[SUPPLIED ENTRIES]:
···

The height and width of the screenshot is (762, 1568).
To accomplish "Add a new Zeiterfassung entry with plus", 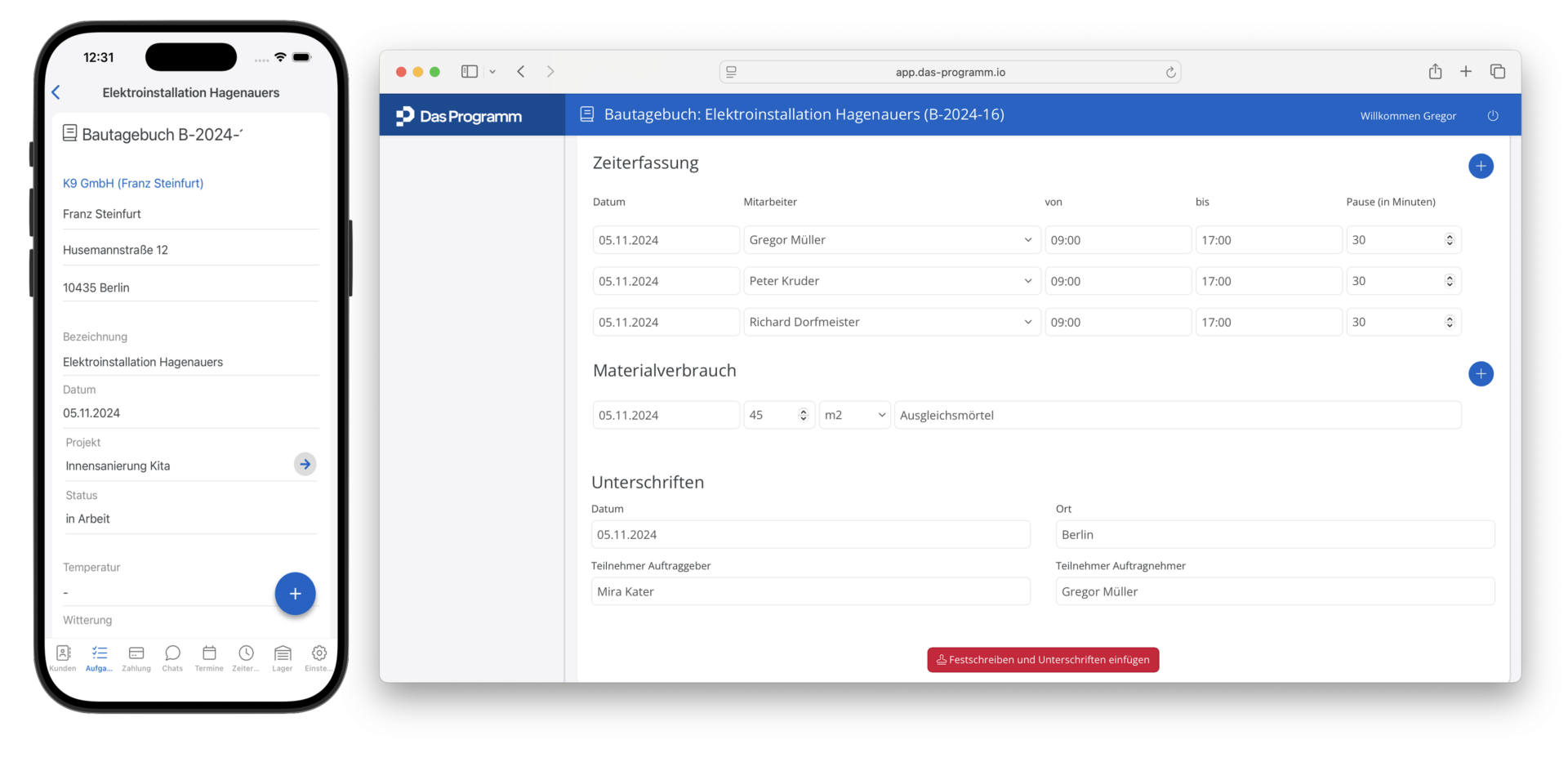I will [1480, 167].
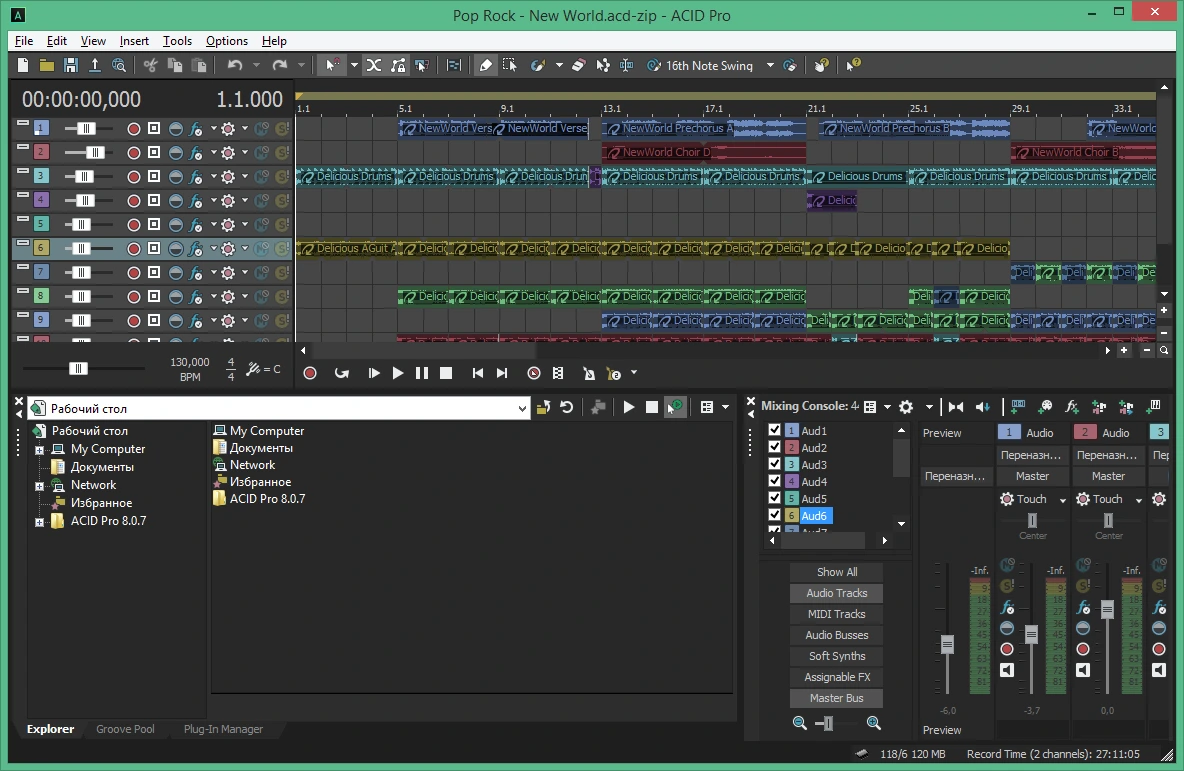Click the Stop button in transport bar
The height and width of the screenshot is (771, 1184).
[446, 373]
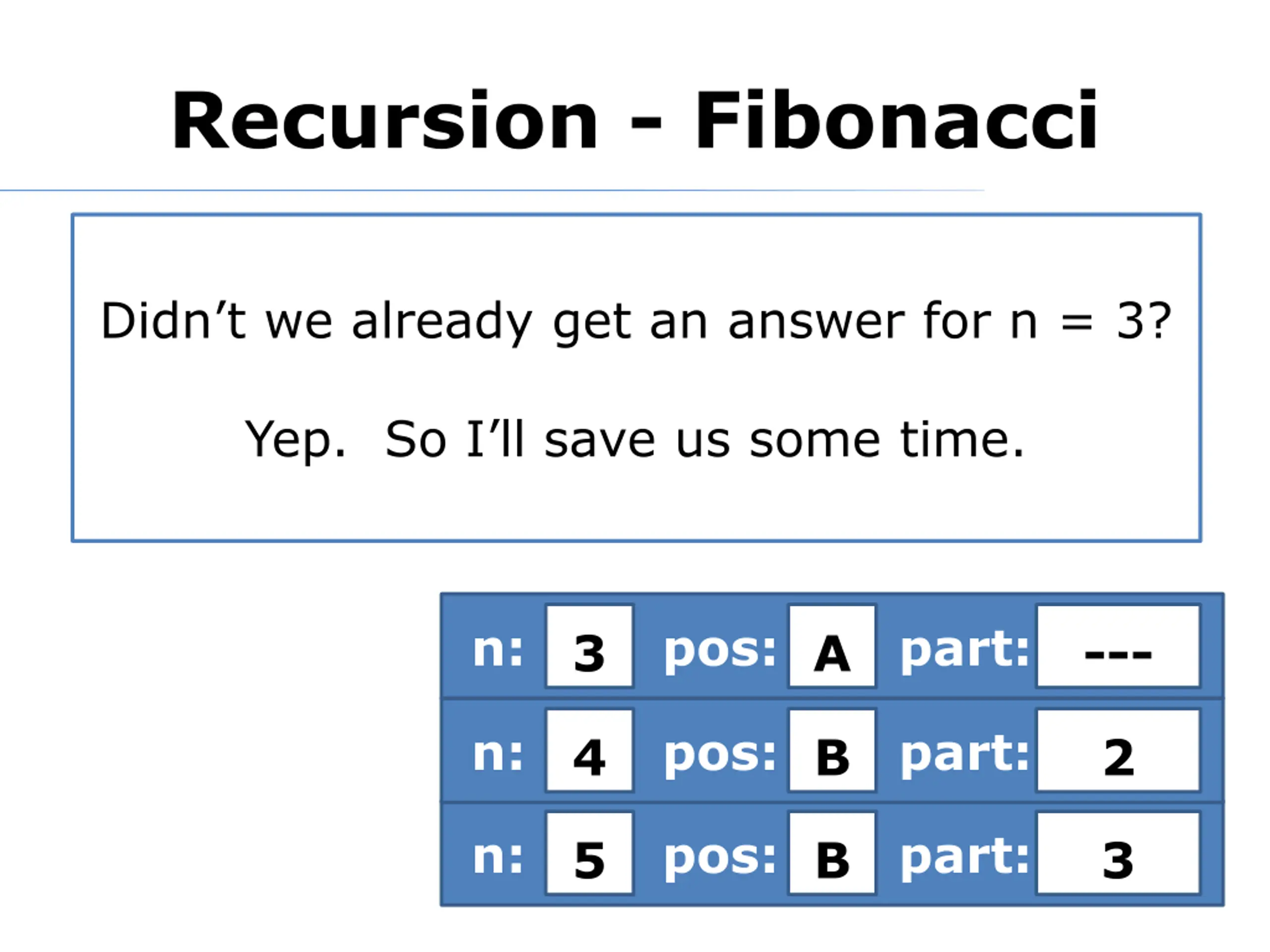Viewport: 1270px width, 952px height.
Task: Click the 'n:' label in top stack row
Action: [x=498, y=650]
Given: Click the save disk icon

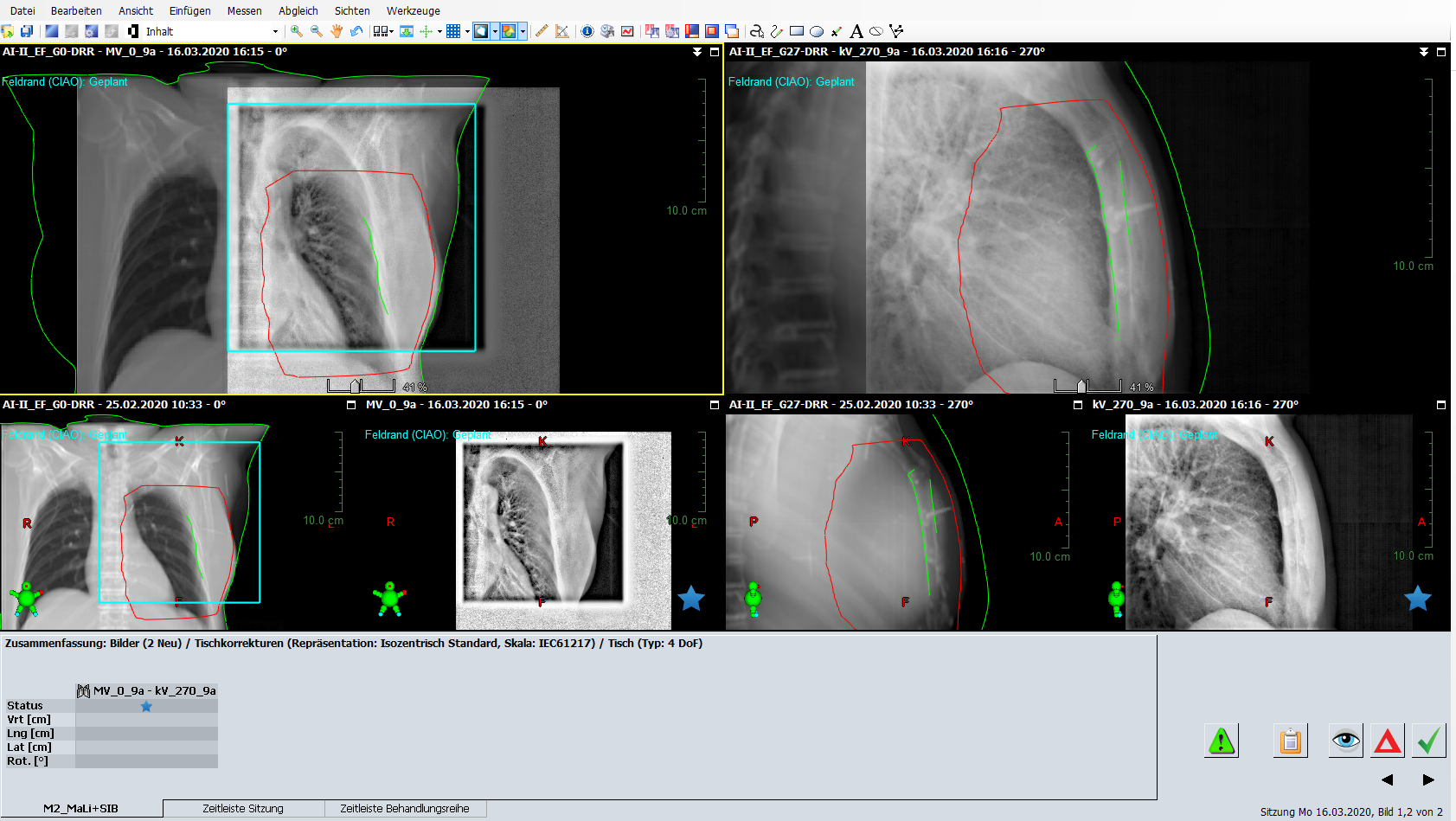Looking at the screenshot, I should click(27, 31).
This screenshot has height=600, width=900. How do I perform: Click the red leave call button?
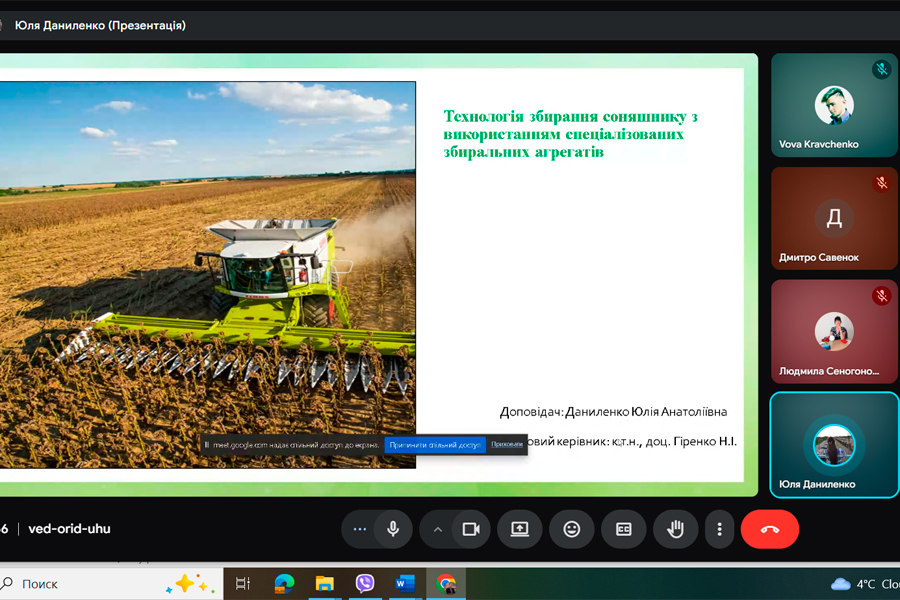pyautogui.click(x=769, y=529)
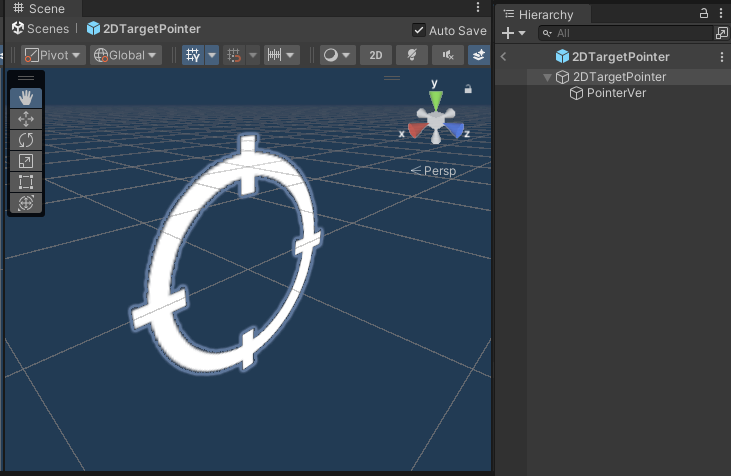
Task: Toggle the Auto Save checkbox
Action: coord(419,30)
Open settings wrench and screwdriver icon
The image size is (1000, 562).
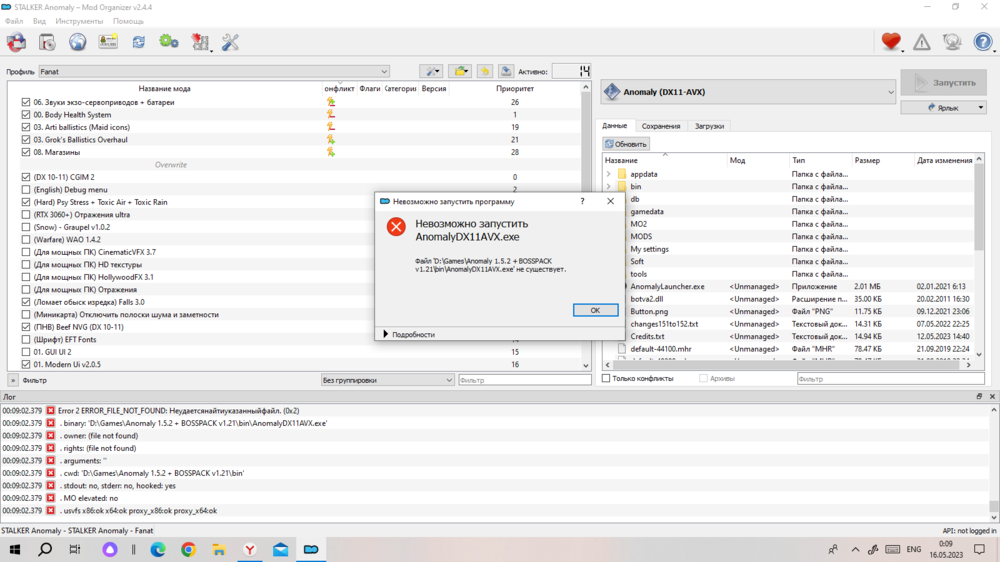(x=230, y=42)
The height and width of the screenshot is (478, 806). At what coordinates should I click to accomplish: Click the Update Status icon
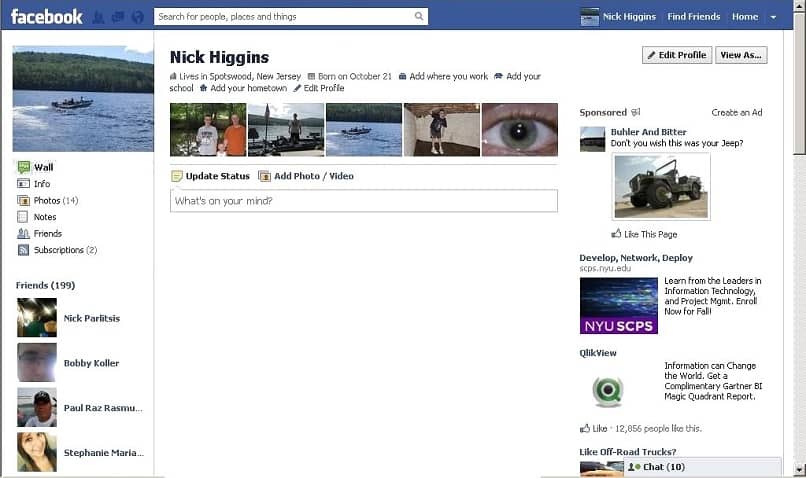[177, 176]
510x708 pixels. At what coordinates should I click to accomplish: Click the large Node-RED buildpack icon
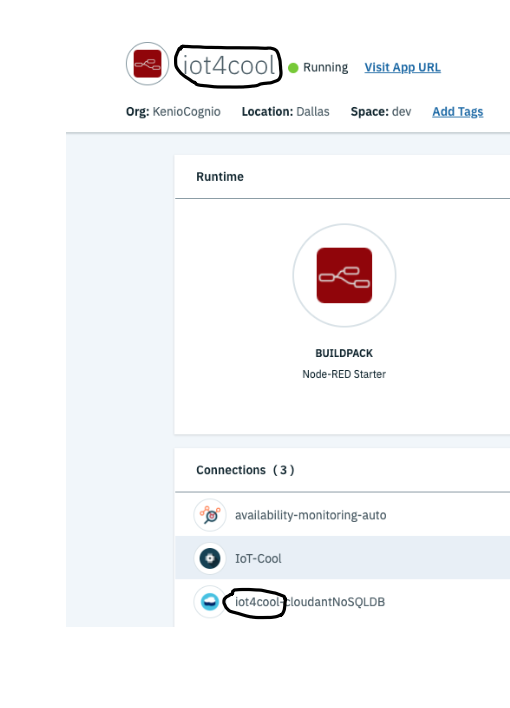tap(344, 275)
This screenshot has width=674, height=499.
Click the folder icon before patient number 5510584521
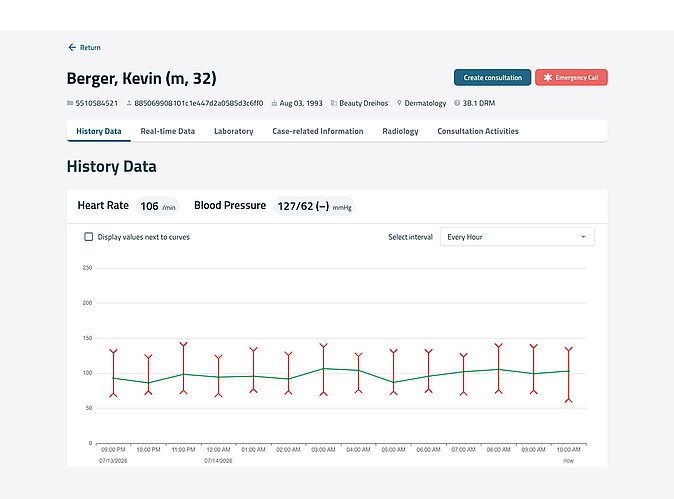70,103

···

[TASK]: Copy exactly the lines that begin at the one containing "Open settings wrench and screwdriver icon" and end at the last line of the records, both included, omitting the pictures.

[COMPLETED EXERCISE]:
Open settings wrench and screwdriver icon
The image size is (1000, 562).
(x=230, y=42)
The height and width of the screenshot is (478, 806). At what coordinates should I click to accomplish: Click the Update Status icon
[177, 176]
510x708 pixels. At what coordinates should I click to accomplish: Click the large Node-RED buildpack icon
tap(344, 275)
This screenshot has width=674, height=499.
Click the folder icon before patient number 5510584521
70,103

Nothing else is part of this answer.